Her fingers tightened.

“Esther,” Her mother collapsed to her knees, sobbing on the floor. “Please, let us talk about it.”

The sadness in the room was palpable, a heavy fog that even the doctor could not pierce. Kiya stepped forward, not to seize the weapon, but to reason with her.

“Do you want to see her?” Kiya asked softly.

Esther’s gaze flickered. “Can you? Kannika, please…”

“I will take you. But you have to give me the gun,” she learned an arm forward.

Esther looked at the weapon, then at the broken woman on the floor who had given birth to her but had never known her.

Then she tightened her grip. “Is this a tactic to get your gun?”

“You know I never fail my promises, right?”

They held each other’s gaze.

Esther remembered all the times Kiya had pushed her forward when she was too afraid to take initiative. The same gun she had dreaded seeing on her friend’s belt at the detective’s house, now clutched in her hands, ready to bring this tragic story to an end.

“Please,” kiya whispered. “Trust me.”

Slowly, she placed the weapon into Kiya’s open palm.
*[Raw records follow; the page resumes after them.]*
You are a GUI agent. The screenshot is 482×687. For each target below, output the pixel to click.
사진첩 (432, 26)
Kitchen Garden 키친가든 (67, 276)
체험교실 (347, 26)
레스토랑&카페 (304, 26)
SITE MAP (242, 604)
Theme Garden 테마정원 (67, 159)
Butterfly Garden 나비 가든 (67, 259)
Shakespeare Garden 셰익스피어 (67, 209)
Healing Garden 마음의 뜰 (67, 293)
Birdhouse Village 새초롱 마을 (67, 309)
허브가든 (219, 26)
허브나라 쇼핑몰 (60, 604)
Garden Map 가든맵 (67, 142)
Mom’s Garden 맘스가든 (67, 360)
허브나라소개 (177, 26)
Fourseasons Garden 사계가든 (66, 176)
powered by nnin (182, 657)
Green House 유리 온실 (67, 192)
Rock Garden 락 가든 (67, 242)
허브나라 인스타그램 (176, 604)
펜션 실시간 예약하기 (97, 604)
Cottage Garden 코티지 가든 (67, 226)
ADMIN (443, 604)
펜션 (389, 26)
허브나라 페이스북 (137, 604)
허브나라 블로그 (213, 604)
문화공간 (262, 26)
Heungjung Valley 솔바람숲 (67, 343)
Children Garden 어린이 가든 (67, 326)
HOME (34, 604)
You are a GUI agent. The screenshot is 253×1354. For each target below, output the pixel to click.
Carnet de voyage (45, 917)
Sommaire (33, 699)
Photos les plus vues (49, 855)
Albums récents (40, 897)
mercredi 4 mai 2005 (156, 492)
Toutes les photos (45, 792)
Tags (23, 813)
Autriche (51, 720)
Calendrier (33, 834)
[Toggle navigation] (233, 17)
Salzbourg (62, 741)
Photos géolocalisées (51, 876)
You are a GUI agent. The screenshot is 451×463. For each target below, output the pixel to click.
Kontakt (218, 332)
When the nurses rushed in to restrain her, Kiya stepped forward like a shield. “Back off,” she commanded. “We’re leaving.”

“Madam, she is a patient…”

“We know,” Yada added, stepping to Esther’s side. “But she is going to see the only person who can heal her.”

Kiya threw her jacket over Esther’s shoulders, hiding the hospital gown. As they walked toward the exit, they passed Linda standing there, destroyed by guilt, the architect of a tragedy born from childish curiosity.

“I’m sorry,” Linda whispered, too late.

But Esther did not stop. She did not look back. She walked past the monsters of her past, her eyes fixed on a distant point.

“Are you sure about this?” Yada whispered to Kiya as they reached the car, dodging a swarm of journalists.

“If I don’t do this,” Kiya replied quietly, “I’ll regret it forever, just like her.”

Author’s Note

Remorse is a slow poison that gnaws at the marrow of the bone. It asphyxiates the soul until the mind loses its way, seeking the only light it ever truly knew: hope and forgiveness.